También Estados Unidos marcó el camino la semana pasada, cuando la Reserva Federal y otras cinco agencias instaron a los bancos a “enfrentar las necesidades financieras de clientes afectados por el coronavirus”,
evidenciando un regulador flexible y atento a que los bancos cumplan su función fundamental, que es otorgar crédito. Lo siguió el Banco Central Europeo y flexibilizó los requisitos de capital a los bancos, procurando contrarrestar la tendencia habitual de estos de restringir el crédito en momentos de incertidumbre.
A nivel de la región, en Perú la subsidiaria de una conocida institución bancaria española acaba de anunciar una línea de crédito de USD 700 millones para atender necesidades de capital de trabajo de pymes afectadas directa o indirectamente por la pandemia, facilitando también la reprogramación de deudas anteriores. ¿Por qué no pueden hacer algo similar en Uruguay? ¿O será que las pymes están destinadas a financiarse en un mercado informal a tasas usurarias?
Sin lugar a dudas la resolución del problema del crédito a las pymes (prácticamente todo el Uruguay es una pyme) pasa por revisar la regulación del BCU, que pareciera estar calibrada para un tipo de empresa no presente en la zoología uruguaya.
La paradoja es que esos fondos líquidos en realidad se prestan en otras plazas, ya que el sistema financiero global no vive de mantener dinero ocioso. La realidad es que esta liquidez, colocada en sus casas matrices, es utilizada para fondear préstamos en cualquier parte del globo. Visto de esta manera, lo que para el BCU computa como “liquidez” constituye un fondeo que seguramente está ayudando a financiar una pyme, española, canadiense o peruana.
Si los ahorros de los uruguayos no se prestan aquí por falta de demanda u otro motivo, sería conveniente que las regulaciones se aseguren de que los excedentes queden en el BCU, especialmente en un momento donde empiezan a aparecer tensiones en el mercado interbancario global de dólares.

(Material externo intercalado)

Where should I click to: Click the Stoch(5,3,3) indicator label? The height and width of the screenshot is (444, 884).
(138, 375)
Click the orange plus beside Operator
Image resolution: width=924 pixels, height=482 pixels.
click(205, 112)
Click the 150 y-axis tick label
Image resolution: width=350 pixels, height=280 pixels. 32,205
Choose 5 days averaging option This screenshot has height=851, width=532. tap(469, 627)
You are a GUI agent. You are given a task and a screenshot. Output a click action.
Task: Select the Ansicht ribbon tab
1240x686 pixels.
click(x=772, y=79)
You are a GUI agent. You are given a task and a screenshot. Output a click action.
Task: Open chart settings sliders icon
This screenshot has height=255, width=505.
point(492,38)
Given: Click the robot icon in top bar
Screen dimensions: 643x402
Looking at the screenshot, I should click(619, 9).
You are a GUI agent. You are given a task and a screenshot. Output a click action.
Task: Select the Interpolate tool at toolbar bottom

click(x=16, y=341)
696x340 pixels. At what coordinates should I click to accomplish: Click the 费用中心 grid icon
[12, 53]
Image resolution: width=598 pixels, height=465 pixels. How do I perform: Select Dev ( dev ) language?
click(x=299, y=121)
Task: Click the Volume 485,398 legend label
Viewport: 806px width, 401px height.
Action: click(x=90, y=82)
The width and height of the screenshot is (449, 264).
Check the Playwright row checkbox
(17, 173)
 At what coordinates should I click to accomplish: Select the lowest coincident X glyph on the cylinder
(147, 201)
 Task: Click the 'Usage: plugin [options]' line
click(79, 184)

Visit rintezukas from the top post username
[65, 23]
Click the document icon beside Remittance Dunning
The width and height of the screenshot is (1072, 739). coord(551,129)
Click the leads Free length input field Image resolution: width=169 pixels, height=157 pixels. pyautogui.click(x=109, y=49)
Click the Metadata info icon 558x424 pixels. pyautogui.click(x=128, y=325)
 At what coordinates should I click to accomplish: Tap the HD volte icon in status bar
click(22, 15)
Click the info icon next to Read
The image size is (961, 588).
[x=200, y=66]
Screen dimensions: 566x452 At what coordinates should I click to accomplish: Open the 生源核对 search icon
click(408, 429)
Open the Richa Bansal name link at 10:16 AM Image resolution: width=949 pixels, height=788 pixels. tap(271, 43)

Eso ayudaría además a engrosar las reservas internacionales; permitiría al BCU diseñar políticas de incentivo al crédito como las que aprobó Chile en los últimos días, y que varios bancos centrales vienen aplicando. La lógica es muy simple, si el mercado no funciona, el Estado tiene sus instituciones e instrumentos, no debiendo quedarse de brazos cruzados.
Si la pandemia nos obliga a estar en casa, la intuición nos lleva a pensar que no deberíamos hacer algo muy diferente con el ahorro de los uruguayos. El BCU tiene los instrumentos a disposición para asegurar que esos fondos excedentes no queden el día de mañana sujetos a los vaivenes de un BCE cuyas declaraciones evidencian cierto sesgo en contra de los países del sur europeo, lo que hace temer por un tratamiento diferencial.
Como ocurrió en ocasión de la última crisis bancaria europea, cuando el entonces presidente del BCE, Mario Draghi, logró torcerle el brazo a la posición alemana que conducía inevitablemente a la quiebra a todos los países del Mediterraneo.
Llegó el momento que el BCU retome la iniciativa y reconozca que el crédito es un instrumento macroeconómico fundamental que no debió haber abandonado nunca. Cuanto antes se ponga a trabajar, menos empresas y empleos perderemos. En el proceso, Uruguay logrará un sistema bancario más sólido que el actual, que cada día es más pequeño, burocratizado, concentrado y poco competitivo. Así como en el mundo moderno transporte no es sinónimo de una diligencia, crédito no es sinónimo de banco. Hasta que el regulador no internalice esta distinción, no vamos a poder avanzar.